Instructions for the task: Of the records that follow, copy only the lines from the line containing "Datenschutzerklärung (750, 1632)" to the line containing "Ablehnen (1606, 1976)", both included, exactly as written.

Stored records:
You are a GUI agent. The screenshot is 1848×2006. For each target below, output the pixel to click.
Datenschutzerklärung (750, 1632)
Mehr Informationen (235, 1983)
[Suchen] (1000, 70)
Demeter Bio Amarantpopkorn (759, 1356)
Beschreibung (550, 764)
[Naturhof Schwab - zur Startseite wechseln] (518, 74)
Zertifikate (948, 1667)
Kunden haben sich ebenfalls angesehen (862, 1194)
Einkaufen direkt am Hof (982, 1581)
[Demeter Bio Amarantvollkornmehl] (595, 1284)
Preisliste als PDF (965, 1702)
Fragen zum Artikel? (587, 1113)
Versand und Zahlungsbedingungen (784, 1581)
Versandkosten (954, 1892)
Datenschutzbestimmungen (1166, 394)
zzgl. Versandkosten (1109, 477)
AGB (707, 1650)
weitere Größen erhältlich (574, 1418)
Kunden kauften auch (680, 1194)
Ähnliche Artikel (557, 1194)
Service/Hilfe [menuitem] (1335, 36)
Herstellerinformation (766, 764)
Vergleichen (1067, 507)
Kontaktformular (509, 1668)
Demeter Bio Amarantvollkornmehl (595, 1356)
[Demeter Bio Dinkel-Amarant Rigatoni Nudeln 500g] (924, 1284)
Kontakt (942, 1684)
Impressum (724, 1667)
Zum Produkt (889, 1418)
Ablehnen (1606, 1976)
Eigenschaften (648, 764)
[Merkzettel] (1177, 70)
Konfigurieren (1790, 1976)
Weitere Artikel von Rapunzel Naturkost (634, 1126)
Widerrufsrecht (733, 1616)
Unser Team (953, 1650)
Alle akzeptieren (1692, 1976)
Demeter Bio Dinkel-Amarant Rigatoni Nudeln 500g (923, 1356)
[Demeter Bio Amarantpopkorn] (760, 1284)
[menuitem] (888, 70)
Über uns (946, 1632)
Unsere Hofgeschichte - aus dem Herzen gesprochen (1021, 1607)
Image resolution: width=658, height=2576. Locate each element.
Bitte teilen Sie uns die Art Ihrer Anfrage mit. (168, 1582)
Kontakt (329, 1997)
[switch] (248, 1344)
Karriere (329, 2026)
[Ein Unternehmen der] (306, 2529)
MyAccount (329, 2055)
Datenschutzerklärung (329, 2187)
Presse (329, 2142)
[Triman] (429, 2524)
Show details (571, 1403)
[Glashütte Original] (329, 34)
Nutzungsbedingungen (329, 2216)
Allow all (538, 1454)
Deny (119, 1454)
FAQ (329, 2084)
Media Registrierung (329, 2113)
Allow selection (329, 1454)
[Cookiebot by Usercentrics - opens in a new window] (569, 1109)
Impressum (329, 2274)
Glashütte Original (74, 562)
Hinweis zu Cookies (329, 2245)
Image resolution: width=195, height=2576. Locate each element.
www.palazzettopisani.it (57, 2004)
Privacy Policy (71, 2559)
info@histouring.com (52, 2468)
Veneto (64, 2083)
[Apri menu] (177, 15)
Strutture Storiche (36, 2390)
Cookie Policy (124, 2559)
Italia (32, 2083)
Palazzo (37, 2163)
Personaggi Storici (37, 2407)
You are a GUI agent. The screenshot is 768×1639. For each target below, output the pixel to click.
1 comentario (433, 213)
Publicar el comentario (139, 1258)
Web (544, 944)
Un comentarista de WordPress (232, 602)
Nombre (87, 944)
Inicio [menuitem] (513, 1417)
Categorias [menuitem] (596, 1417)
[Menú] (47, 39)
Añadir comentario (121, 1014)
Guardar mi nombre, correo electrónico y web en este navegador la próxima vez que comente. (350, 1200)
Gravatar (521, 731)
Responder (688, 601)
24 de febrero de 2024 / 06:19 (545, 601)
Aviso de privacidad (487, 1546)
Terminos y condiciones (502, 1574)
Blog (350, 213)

Exercise response:
Datenschutzerklärung (750, 1632)
Mehr Informationen (235, 1983)
[Suchen] (1000, 70)
Demeter Bio Amarantpopkorn (759, 1356)
Beschreibung (550, 764)
[Naturhof Schwab - zur Startseite wechseln] (518, 74)
Zertifikate (948, 1667)
Kunden haben sich ebenfalls angesehen (862, 1194)
Einkaufen direkt am Hof (982, 1581)
[Demeter Bio Amarantvollkornmehl] (595, 1284)
Preisliste als PDF (965, 1702)
Fragen zum Artikel? (587, 1113)
Versand und Zahlungsbedingungen (784, 1581)
Versandkosten (954, 1892)
Datenschutzbestimmungen (1166, 394)
zzgl. Versandkosten (1109, 477)
AGB (707, 1650)
weitere Größen erhältlich (574, 1418)
Kunden kauften auch (680, 1194)
Ähnliche Artikel (557, 1194)
Service/Hilfe [menuitem] (1335, 36)
Herstellerinformation (766, 764)
Vergleichen (1067, 507)
Kontaktformular (509, 1668)
Demeter Bio Amarantvollkornmehl (595, 1356)
[Demeter Bio Dinkel-Amarant Rigatoni Nudeln 500g] (924, 1284)
Kontakt (942, 1684)
Impressum (724, 1667)
Zum Produkt (889, 1418)
Ablehnen (1606, 1976)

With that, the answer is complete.